São apenas exemplos do que o secretário científico da Sociedade Espanhola de Oncologia Médica (SEOM), Guillermo de Velasco, descreve assim: “O câncer é uma doença que continua tendo um estigma social: muita gente ainda acha que câncer é igual a morte”, comenta. Para eles, os boatos satisfazem a necessidade de escutar que vão se curar sem obstáculos; algo que às vezes não ocorre nos consultórios. “As soluções que oferecemos aos pacientes não são fáceis”, argumenta Raúl Córdoba, hematologista da Fundação Jiménez Díaz de Madri. “O consultório é o melhor lugar para combater o boato”, argumenta De Velasco, oncologista do Hospital 12 de Outubro, também em Madri, acrescentando que se o paciente confiar em seu médico irá às consultas.

É difícil saber quantos pacientes usam as chamadas terapias alternativas. Segundo García Sáez, “uma em cada três mulheres com câncer de mama vai a esses tratamentos”. Algo que, afirma, “só gera um efeito placebo que custa até 300 euros (1.300 reais) por semana”.

A propagação dos boatos tem consequências. A ginecologista María Herrera, coordenadora da Unidade Mamária do Hospital Clínico, conta frustrada que “duas pacientes decidiram substituir o tratamento que lhes prescrevi pela dieta alcalina”. Herrera diz que, além dos doentes, “há pessoas que vivem com medo por culpa dos boatos”.

E isso quando vivem. Os pacientes que falaram nesta reportagem puderam contar suas histórias.
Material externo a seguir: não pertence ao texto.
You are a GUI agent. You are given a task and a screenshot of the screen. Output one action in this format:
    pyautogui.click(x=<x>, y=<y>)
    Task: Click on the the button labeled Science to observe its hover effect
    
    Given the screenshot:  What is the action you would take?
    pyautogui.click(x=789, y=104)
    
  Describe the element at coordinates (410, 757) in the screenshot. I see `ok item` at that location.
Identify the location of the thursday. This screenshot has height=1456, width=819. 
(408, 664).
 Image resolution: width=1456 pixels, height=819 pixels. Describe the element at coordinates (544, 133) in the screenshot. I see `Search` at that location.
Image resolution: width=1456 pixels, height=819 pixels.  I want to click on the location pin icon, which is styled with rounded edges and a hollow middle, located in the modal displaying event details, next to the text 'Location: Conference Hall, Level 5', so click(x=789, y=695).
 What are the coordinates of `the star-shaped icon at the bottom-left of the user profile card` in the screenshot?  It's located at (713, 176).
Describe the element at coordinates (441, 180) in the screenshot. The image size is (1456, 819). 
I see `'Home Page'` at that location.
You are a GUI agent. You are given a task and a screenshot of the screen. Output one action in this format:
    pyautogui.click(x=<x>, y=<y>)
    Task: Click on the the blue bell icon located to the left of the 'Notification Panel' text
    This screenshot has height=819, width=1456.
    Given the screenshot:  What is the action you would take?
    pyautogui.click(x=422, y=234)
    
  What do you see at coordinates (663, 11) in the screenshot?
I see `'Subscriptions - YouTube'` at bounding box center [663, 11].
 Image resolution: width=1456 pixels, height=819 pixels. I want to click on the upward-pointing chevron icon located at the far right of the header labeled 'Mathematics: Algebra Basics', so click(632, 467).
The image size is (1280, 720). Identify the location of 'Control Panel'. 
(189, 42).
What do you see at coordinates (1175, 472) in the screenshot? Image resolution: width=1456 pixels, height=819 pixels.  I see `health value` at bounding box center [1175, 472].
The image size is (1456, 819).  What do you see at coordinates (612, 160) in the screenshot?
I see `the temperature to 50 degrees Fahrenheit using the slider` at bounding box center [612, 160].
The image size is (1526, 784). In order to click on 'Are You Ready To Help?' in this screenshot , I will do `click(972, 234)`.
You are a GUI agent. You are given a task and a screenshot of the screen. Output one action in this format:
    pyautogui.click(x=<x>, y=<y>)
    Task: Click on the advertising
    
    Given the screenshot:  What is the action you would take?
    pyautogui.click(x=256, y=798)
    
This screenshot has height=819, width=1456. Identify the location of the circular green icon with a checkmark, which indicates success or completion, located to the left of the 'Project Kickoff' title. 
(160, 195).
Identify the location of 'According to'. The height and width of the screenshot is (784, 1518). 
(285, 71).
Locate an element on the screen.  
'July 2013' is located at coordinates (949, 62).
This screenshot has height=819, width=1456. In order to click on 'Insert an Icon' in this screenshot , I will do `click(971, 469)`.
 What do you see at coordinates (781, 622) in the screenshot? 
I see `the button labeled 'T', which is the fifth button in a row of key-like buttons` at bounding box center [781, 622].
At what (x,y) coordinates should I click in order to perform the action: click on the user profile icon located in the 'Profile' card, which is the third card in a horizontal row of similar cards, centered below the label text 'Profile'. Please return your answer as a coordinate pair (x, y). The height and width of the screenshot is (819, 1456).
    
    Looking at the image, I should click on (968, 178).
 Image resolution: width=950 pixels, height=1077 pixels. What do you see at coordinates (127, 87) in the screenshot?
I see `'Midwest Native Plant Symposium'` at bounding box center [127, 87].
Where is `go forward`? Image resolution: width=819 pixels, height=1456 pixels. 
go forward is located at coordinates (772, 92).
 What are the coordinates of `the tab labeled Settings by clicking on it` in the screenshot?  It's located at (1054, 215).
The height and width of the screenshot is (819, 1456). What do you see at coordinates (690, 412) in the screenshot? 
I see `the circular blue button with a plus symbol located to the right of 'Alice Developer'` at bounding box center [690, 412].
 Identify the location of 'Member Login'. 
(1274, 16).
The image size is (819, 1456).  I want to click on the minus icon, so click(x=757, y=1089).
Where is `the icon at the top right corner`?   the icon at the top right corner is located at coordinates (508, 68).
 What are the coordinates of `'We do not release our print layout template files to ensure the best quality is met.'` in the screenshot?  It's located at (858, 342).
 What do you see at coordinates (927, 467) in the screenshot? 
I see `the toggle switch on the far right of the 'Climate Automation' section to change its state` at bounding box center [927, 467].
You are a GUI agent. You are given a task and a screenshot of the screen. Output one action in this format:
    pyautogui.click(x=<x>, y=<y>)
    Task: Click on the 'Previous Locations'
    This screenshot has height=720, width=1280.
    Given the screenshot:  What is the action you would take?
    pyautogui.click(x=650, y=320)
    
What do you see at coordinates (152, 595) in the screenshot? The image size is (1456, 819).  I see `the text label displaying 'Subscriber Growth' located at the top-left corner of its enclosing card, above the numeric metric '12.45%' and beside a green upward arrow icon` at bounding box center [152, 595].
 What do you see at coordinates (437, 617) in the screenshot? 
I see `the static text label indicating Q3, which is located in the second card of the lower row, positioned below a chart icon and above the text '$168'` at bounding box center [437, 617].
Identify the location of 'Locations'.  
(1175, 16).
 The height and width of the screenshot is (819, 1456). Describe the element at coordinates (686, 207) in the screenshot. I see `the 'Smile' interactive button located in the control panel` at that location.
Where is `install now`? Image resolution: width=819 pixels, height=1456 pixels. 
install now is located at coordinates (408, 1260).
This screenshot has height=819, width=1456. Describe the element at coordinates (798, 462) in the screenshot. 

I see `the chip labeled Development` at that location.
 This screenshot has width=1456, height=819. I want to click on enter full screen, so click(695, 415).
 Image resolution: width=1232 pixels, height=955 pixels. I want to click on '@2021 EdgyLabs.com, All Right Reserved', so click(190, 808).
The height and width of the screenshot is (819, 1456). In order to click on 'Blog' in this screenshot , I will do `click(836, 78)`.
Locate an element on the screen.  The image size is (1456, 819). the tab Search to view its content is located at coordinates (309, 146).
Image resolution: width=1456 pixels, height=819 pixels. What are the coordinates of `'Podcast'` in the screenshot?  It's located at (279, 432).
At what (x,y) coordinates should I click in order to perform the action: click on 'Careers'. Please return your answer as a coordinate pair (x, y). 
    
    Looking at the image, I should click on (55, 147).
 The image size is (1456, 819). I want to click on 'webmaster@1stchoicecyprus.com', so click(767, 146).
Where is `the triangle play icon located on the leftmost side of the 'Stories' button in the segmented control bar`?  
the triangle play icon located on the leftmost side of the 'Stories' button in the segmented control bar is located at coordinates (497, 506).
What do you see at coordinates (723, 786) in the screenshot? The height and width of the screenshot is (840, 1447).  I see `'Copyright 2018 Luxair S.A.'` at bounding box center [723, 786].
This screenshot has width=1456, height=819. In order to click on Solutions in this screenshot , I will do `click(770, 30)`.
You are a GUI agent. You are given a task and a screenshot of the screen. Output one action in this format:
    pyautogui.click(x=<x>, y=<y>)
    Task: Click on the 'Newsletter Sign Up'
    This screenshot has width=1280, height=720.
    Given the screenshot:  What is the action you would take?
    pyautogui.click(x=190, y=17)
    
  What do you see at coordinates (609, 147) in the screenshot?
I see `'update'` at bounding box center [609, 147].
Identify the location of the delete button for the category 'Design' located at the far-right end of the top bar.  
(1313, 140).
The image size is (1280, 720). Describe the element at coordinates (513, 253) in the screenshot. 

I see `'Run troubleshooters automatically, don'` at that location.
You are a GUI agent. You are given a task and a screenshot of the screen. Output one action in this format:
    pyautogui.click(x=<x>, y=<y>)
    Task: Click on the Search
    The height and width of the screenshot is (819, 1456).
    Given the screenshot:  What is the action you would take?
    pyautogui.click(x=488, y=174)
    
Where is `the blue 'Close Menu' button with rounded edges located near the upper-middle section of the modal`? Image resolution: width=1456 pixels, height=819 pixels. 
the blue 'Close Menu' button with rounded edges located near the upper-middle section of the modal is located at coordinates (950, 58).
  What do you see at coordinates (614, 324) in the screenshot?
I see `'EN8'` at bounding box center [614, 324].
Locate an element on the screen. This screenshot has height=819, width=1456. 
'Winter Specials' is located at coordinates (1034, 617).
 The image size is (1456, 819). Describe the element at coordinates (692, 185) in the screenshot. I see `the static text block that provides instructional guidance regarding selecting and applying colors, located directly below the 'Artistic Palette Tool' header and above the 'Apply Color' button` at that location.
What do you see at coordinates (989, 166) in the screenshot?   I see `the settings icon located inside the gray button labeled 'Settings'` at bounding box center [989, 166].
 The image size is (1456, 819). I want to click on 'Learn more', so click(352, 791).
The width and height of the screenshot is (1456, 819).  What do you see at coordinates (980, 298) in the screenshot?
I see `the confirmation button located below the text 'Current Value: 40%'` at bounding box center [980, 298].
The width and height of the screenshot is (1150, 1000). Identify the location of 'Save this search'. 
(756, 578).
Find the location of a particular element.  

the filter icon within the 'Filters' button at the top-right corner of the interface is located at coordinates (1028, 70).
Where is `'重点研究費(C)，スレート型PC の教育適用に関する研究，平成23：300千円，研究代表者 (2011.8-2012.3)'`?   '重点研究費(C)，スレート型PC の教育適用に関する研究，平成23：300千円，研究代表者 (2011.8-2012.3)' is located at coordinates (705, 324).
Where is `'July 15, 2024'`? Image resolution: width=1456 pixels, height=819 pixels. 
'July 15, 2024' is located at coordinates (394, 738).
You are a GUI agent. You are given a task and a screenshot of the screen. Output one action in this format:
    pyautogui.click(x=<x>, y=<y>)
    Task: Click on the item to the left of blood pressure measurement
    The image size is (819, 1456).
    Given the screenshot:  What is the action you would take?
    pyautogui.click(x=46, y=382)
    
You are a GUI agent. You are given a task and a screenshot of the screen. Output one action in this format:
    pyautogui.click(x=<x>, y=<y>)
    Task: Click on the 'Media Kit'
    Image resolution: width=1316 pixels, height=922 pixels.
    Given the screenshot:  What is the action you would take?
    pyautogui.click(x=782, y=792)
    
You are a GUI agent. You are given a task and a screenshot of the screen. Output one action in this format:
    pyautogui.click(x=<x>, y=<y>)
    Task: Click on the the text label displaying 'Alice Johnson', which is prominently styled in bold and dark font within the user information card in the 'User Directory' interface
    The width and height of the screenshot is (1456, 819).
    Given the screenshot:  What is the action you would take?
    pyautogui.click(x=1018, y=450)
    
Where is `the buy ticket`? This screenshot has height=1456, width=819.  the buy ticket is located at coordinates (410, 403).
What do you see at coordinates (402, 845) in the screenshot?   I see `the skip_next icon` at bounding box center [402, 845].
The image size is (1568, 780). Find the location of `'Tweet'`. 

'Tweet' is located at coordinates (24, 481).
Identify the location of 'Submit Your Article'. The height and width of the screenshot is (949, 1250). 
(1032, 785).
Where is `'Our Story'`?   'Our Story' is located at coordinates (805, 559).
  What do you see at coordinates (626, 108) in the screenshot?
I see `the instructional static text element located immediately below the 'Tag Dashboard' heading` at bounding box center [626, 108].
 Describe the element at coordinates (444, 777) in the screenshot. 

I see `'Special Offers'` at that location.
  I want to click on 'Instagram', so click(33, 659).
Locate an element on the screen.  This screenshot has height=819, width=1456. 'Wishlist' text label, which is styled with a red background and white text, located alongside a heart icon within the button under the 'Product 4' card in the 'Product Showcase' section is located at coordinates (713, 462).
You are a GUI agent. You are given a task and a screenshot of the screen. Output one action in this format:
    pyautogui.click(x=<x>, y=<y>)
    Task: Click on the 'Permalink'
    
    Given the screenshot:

Mas Guillem calcula que perdeu outros 20 por terem abandonado a medicina científica. Torcuato Fernández, presidente da Associação Espanhola do Laringectomizados, ainda deixa escorrer algumas lágrimas quando se lembra de uma amiga que decidiu tratar um câncer de mama com uma dieta natural: “Não só morreu. A família se arruinou e perderam o negócio que tinham perto de casa. E isso que tinha a mim, que sou um paciente especialista”, lamenta-se.

É um caso extremo. Córdoba argumenta que “é pouco frequente que os doentes abandonem os tratamentos prescritos por oncologistas, porque a medicina lhes oferece cura”. Mas os estudos indicam que quem recorre a tratamentos alternativos segue menos as recomendações médicas. Juan Luis, apesar da sua experiência, afirma que está “aberto a experimentar o que for, mas que possa ser verdade”. Isabel Vaquero não acredita que volte a morder a isca. “Você começa a olhar a Internet e é superperigoso. As pessoas aconselham você com boa vontade, mas confundem. Eu me senti uma idiota”, afirma. Elena Paredes achou melhor prevenir do que remediar – literalmente. “Faço o que o médico disser, e ponto”.